Description of the task: How many lines in the material below contain the word "target"? Answer with the number alone.
○ ○ ○
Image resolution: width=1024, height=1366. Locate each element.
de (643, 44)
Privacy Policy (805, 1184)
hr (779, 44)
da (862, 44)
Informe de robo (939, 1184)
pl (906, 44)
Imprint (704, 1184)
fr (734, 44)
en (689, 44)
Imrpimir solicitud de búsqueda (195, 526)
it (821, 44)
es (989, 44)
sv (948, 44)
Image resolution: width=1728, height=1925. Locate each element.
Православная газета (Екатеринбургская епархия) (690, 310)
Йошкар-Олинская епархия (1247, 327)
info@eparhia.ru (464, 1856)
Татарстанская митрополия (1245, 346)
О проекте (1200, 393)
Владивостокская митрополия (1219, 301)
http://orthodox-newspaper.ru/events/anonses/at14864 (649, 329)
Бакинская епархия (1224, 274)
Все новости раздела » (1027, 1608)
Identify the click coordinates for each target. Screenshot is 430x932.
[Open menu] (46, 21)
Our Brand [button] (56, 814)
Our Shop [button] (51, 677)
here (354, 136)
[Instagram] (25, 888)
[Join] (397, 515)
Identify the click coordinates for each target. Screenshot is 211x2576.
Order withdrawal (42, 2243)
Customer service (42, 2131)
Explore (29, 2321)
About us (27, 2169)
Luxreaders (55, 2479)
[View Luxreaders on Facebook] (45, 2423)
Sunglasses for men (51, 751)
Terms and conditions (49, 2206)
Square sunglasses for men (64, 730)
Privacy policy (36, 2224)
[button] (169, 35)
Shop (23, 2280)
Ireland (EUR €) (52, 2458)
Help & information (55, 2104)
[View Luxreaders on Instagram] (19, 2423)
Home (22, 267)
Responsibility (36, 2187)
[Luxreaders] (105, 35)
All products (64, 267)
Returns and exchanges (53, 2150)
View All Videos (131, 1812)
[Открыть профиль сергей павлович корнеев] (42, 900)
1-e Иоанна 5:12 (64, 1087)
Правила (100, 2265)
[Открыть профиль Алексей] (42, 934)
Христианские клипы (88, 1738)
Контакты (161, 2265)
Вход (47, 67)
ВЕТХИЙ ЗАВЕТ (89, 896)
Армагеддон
○ ○ ○
The completed task: 2